Les enfants d’immigrés ont bon dos

point de vue

30 octobre 2011

Les enfants d’immigrés détraquent-ils notre école ? C’est ce que laissaient entendre quelques déclarations tonitruantes au printemps dernier.


Le 22 mai dernier, le ministre de l’Intérieur Claude Guéant déclarait à Europe 1 : « Les deux tiers des échecs scolaires, c’est l’échec d’enfants d’immigrés ». Interpelé, il précisait devant l’Assemblée nationale : « Deux tiers des enfants d’immigrés sortent de l’appareil scolaire sans diplôme », et il renvoyait ses contradicteurs aux « chiffres de l’Insee ». Un mois plus tard, la rectrice d’Orléans-Tours déclarait à la presse régionale : « Si on enlève des statistiques les enfants issus de l’immigration, nos résultats ne sont pas si mauvais, ni si différents de ceux des pays européens. […] Nous avons beaucoup d’enfants de l’immigration et devons reconnaitre notre difficulté à les intégrer. Commençons par combattre l’illettrisme de leurs parents ». L’école n’est pas en cause, c’est une question d’intégration des enfants et des parents. Pire : ils se montreraient parfois hostiles. Dans le rapport de mars 2011 du Haut Conseil à l’intégration, Les défis de l’intégration à l’école, son président, Patrick Gaubert, affirme que « la transmission des savoirs et des valeurs [est] mise en cause » à l’école, en précisant : « Certains publics scolaires (élèves comme parents) ne se reconnaissent pas dans certaines valeurs, voire les rejettent publiquement ».

Ah, les chiffres !

Ces invectives résistent à la raison.
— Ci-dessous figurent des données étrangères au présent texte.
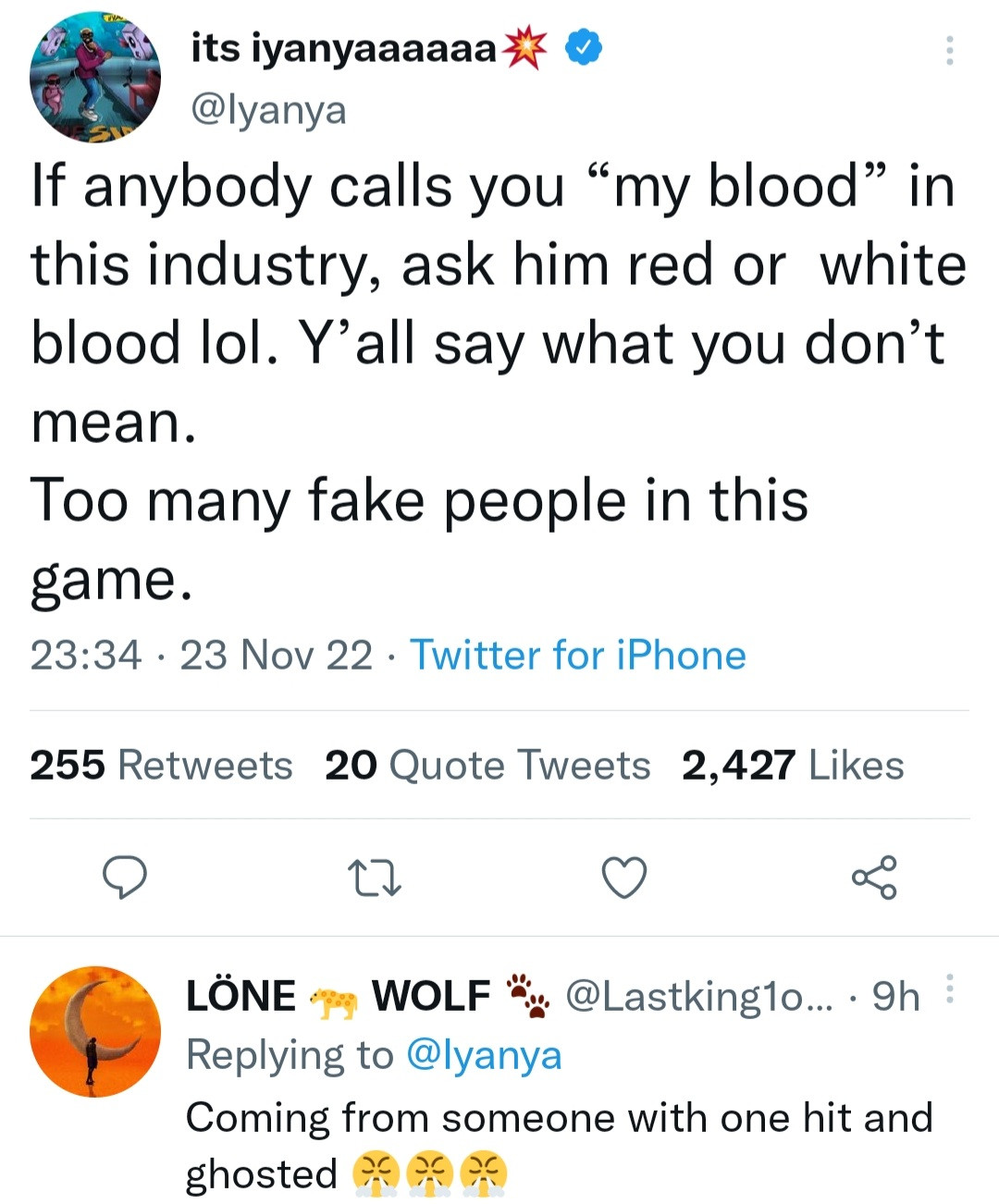Screen dimensions: 999x1204
Task: Tap @Iyanya in the Replying to line
Action: pos(484,1054)
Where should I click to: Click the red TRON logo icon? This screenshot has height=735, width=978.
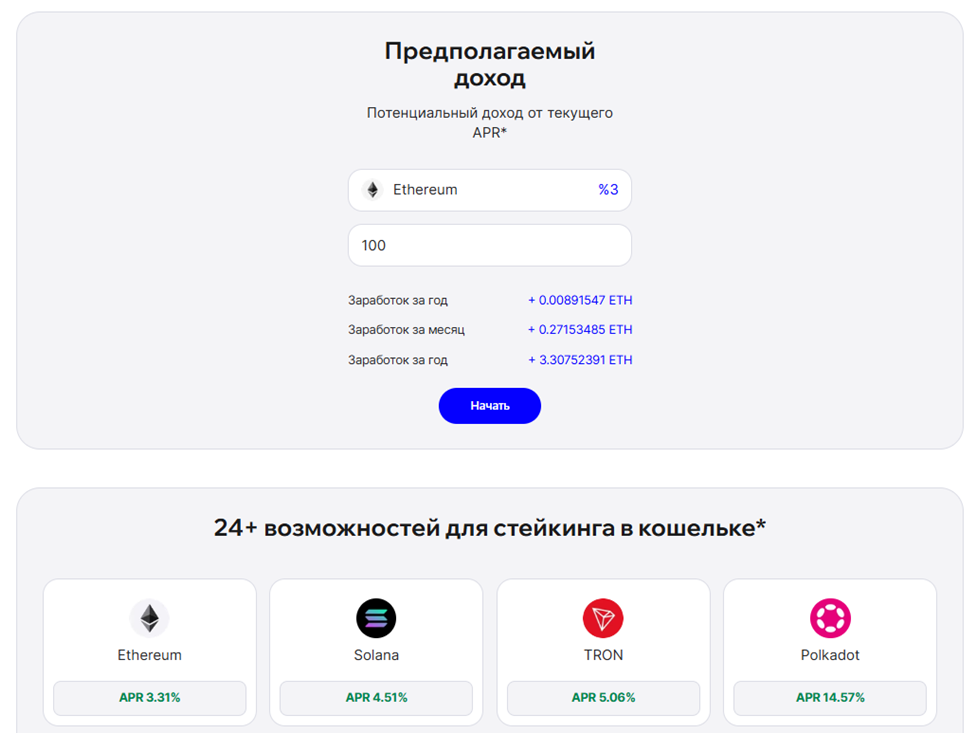pyautogui.click(x=603, y=618)
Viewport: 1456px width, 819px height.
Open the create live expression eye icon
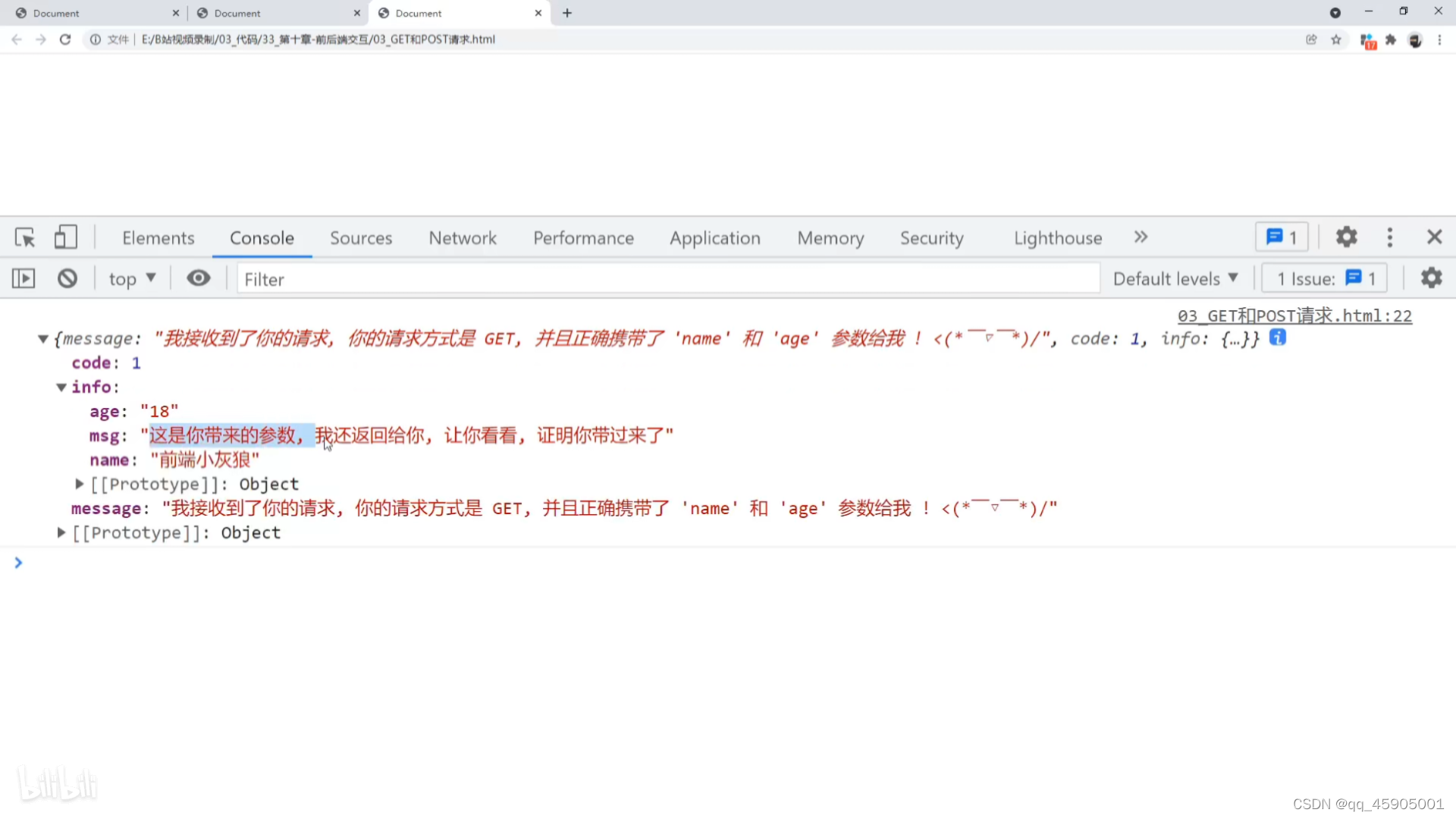pos(198,278)
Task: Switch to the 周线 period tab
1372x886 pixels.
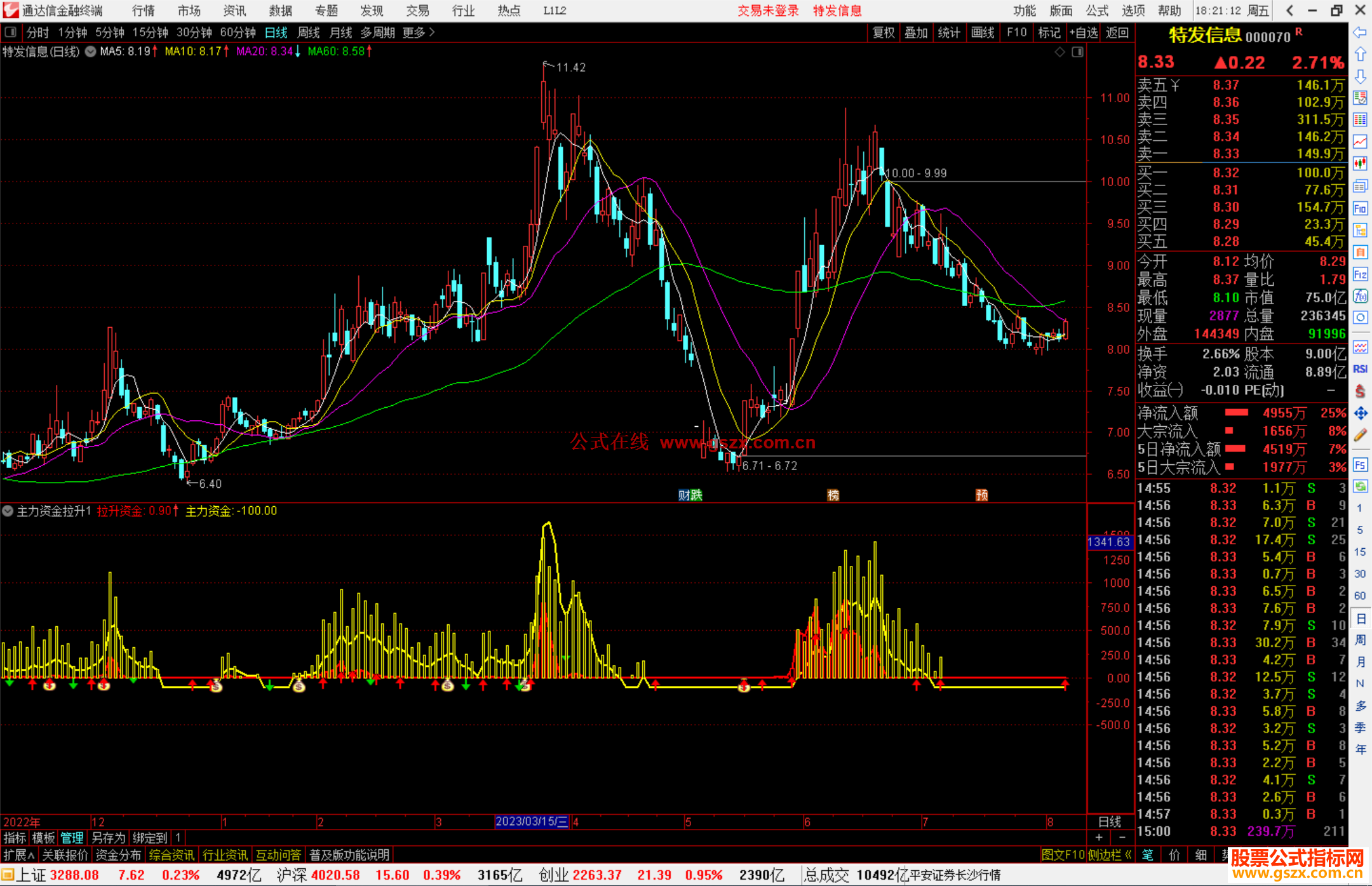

L’Insee a publié un rectificatif : les enfants d’immigrés forment 10 % des entrants en 6e, 16 % avec les enfants de familles mixtes, et ils forment respectivement 16 et 22 % des sortants sans qualification de l’enseignement secondaire : on est loin des deux tiers. Les travaux quantitatifs nous disent que les facteurs d’échec ou de réussite sont massivement sociaux et non liés aux origines, et même qu’à situation sociale analogue, les enfants d’immigrés africains, maghrébins ou turcs réussissent plutôt mieux que leurs pairs autochtones [1]. Ce résultat est important, encore faut-il le regarder en face. On peut voir par Pisa que la plupart des autres pays développés ont moins d’écarts de résultats selon le statut social. Immigrés ou non, les résultats des enfants des milieux défavorisés sont plus décrochés en France qu’ailleurs.

La question du genre

Reste que les témoignages abondent sur les tensions dans les contextes scolaires à forte présence immigrée. C’est qu’il faut intégrer à l’analyse la question du genre. Une très forte disparité se fait jour en effet entre les filles et les garçons issus de l’immigration, pour les taux d’obtention du baccalauréat d’une part, les taux de sortie sans diplôme d’autre part. Les filles ont souvent des résultats plus élevés qu’attendu, et les garçons symétriquement des résultats plus calamiteux (je me permets de renvoyer à mon article dans le numéro 487 des Cahiers pédagogiques, février 2011).
Cette disparité des réussites scolaires entre filles et garçons de statut social faible et d’origines familiales semblables, liées à l’immigration, ne clôt pas le problème, elle l’ouvre encore plus. Elle a sans doute (de même que la disparité des résultats selon les statuts sociaux) des facteurs multiples, pour certains externes à l’école. Mais elle a aussi très évidemment des facteurs proprement scolaires ; en tout état de cause, elle se joue au sein de l’école, dans la relation pédagogique. Guettons le discours responsable à cet égard…

Françoise Lorcerie
CNRS


[1Cf. Yaël Brinbaum et Annick Kieffer, « Les scolarités des enfants d’immigrés de la 6e au baccalauréat : différenciation et polarisation des parcours », Population n° 64-3, 2009.